>> start Data entries
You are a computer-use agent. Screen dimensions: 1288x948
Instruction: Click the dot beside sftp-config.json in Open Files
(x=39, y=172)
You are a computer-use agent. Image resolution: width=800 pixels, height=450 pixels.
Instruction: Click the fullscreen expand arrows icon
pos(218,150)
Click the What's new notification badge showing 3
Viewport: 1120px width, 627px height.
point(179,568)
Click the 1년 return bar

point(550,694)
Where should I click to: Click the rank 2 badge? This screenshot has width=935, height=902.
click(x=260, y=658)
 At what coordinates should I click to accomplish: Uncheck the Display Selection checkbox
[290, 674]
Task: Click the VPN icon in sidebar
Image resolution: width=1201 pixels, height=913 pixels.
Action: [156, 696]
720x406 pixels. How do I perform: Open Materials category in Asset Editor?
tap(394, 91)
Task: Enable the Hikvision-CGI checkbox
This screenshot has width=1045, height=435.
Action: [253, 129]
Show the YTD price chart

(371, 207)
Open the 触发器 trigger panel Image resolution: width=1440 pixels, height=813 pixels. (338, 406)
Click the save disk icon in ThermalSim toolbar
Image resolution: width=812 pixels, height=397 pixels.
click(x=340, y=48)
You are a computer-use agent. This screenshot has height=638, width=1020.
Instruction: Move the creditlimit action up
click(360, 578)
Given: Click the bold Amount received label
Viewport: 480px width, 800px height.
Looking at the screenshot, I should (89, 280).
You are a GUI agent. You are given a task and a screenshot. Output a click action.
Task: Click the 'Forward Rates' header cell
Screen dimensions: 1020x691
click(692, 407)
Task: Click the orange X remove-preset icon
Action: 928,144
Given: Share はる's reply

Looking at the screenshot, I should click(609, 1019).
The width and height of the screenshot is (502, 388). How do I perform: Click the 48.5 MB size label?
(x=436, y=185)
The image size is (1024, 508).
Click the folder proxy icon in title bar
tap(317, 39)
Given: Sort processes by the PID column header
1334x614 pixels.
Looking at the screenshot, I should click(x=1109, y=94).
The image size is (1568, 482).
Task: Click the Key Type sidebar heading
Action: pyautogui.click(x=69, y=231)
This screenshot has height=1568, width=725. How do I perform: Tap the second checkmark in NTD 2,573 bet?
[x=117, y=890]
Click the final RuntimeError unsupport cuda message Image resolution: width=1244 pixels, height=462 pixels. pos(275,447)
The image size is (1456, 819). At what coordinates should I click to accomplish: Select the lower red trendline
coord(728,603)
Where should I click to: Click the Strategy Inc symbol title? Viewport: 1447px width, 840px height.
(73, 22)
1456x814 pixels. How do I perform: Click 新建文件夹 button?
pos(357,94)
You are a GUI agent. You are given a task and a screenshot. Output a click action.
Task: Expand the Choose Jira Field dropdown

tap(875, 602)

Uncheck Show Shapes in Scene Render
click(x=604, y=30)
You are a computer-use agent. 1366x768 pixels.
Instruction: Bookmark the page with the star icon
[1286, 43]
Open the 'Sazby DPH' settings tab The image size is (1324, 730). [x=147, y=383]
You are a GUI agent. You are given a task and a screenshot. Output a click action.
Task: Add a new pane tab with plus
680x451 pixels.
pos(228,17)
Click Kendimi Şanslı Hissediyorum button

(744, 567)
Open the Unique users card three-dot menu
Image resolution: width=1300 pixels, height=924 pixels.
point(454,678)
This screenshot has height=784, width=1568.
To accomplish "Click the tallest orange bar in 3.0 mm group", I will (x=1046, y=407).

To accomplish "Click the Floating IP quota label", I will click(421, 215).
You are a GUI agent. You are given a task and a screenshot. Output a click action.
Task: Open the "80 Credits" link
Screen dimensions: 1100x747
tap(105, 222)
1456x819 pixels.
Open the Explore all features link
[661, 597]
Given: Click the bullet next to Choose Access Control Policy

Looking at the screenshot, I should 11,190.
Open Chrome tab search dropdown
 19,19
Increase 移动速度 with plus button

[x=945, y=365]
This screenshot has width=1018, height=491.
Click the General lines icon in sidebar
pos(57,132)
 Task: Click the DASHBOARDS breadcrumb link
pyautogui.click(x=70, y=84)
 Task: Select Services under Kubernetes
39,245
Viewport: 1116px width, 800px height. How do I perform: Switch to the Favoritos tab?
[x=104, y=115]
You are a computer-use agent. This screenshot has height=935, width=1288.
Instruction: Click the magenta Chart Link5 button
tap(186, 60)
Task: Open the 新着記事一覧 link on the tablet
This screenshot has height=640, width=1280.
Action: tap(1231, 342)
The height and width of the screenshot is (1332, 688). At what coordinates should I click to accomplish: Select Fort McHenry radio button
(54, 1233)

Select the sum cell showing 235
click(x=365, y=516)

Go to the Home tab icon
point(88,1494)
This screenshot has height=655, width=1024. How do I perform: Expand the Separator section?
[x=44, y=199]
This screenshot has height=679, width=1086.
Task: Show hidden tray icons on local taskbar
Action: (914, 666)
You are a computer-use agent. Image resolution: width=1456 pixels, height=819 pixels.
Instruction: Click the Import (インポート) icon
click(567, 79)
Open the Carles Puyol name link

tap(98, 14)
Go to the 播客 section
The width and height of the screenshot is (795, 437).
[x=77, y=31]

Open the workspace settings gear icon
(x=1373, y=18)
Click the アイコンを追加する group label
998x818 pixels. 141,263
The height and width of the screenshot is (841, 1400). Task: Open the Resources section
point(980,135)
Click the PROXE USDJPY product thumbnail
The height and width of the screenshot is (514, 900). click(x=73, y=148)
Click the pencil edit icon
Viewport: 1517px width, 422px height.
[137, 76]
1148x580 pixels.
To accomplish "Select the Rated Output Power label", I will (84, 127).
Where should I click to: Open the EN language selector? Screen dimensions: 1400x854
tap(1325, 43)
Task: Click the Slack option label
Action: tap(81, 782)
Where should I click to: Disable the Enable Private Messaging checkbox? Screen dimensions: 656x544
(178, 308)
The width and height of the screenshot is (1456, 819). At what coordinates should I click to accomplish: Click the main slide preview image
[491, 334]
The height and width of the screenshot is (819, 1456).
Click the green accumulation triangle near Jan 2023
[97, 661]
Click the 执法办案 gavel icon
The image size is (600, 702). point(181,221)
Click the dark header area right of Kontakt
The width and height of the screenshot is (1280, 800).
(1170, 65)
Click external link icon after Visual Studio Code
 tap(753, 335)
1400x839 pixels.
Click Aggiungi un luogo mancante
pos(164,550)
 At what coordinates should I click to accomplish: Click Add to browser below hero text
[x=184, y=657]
>> end Data entries
**Task directions**: Extract the records from the start through the line that contains "pos(218,150)", and repeat those lines exactly as they appear.

**Exercise solution**:
You are a computer-use agent. Screen dimensions: 1288x948
Instruction: Click the dot beside sftp-config.json in Open Files
(x=39, y=172)
You are a computer-use agent. Image resolution: width=800 pixels, height=450 pixels.
Instruction: Click the fullscreen expand arrows icon
pos(218,150)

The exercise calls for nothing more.